The slight slip isn't lost on him, but he is fast losing control of any rational thought as the chime of the lift begins to count down the floors to the Auxiliary Control Deck, which has already been evacuated by a Code Blue, a biocontaminant alert.

"If I could only have just –"

"No," Spock says gently, stilling him with a firm hand on his shoulder. "No regrets, Jim."

Nodding, he swallows hard. Twice. And then Spock releases him, steps backward toward the door as the lift slows.

"I'll get us out of here, I swear it," he vows, forcing dark determination in to steady his voice. "It won't be in vain, I promise you that, Spock."

"Since our mission began, I have never doubted you, Captain, even when you most doubted yourself," Spock replies, eyes directly fastened upon his face in a rare gesture of warmth. "You may yet doubt your own potential, and Starfleet in its ignorance may as well – but your crew never has. You are a skilled and highly capable commander, one who will make his mark in history. To serve under you has been a privilege and an honor."

Okay, so he really is crying now, although it's relegated to two tears seeping out the corner of one eye than the all-out bawling like a child he really feels like doing.

"Spock…" he whispers hopelessly, as the lift grinds to a halt – too soon, far too soon! "I'm so sorry."

"Regret is illogical, Captain," is the quiet reminder, and Spock raises a hand in the familiar ta'al. Their eyes meet once more, and for the first and last time he gets a glimpse of a small, affectionate smile on his First's impassive face – the smile Old Spock always offered him, the one he had wished for so long to see on his own Spock's lips.

"Please tell Lieutenant Uhura…" For a second the mask slips, and Jim nods earnestly.

"I will. I promise."

The doors open onto the empty deck, eerily deserted and lit by ominous flashing blue lights.
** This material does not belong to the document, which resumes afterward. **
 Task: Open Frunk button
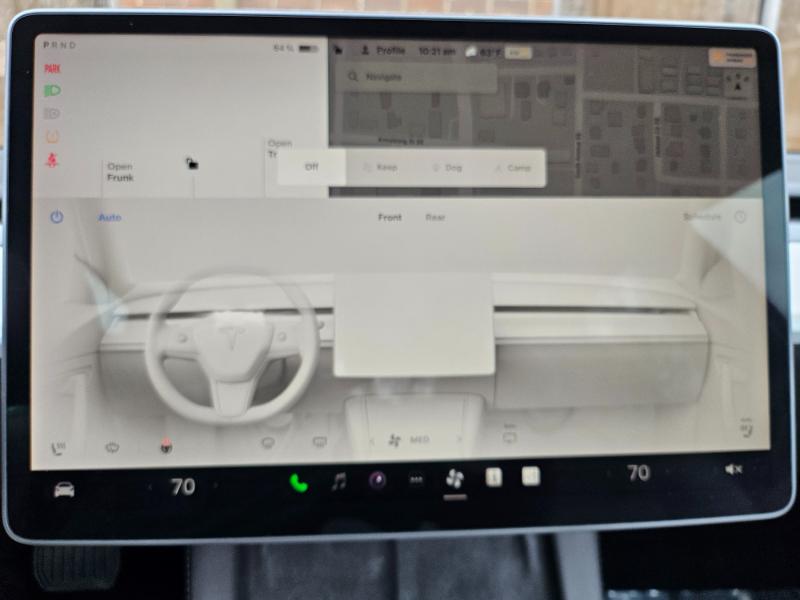(120, 172)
"Live long and prosper, Captain," Spock says, and the next instant he's gone around the corner.

The doors close, sensing no one in the doorway, and Jim stares at them for a moment, hand still upraised in farewell. While he'd like nothing better than to give in to the crippling guilt that has his lungs in a vise-like grip, he has only one minute, two tops, before Spock is in position before the Auxiliary Control Bridge doors. If he's successful in his mission, they will have to warp out of here like a bat out of hell, and even then it'll be tricky going with that Warbird.

Also, punching the tritanium wall of the lift as hard as he can? Not a good idea.

But by everything he holds dear, in any universe – someone is going to pay for this, as soon as he can get his ship out of danger. Fists clenched, he scrubs his sleeve across his throbbing eyes, takes a deep breath and glares at the control panel before him.

"Bridge."


Footnotes

Chapter Nine
(1) The TOS NCC-1701 had a crew complement of 432; 430 plus Kirk and Spock. Based on the visuals we receive of the AOS Enterprise (ie. Engineering being at least twice as large, the Bridge having far more personnel on it), I personally believe the ship to be considerably larger in this world, with a crew complement to match.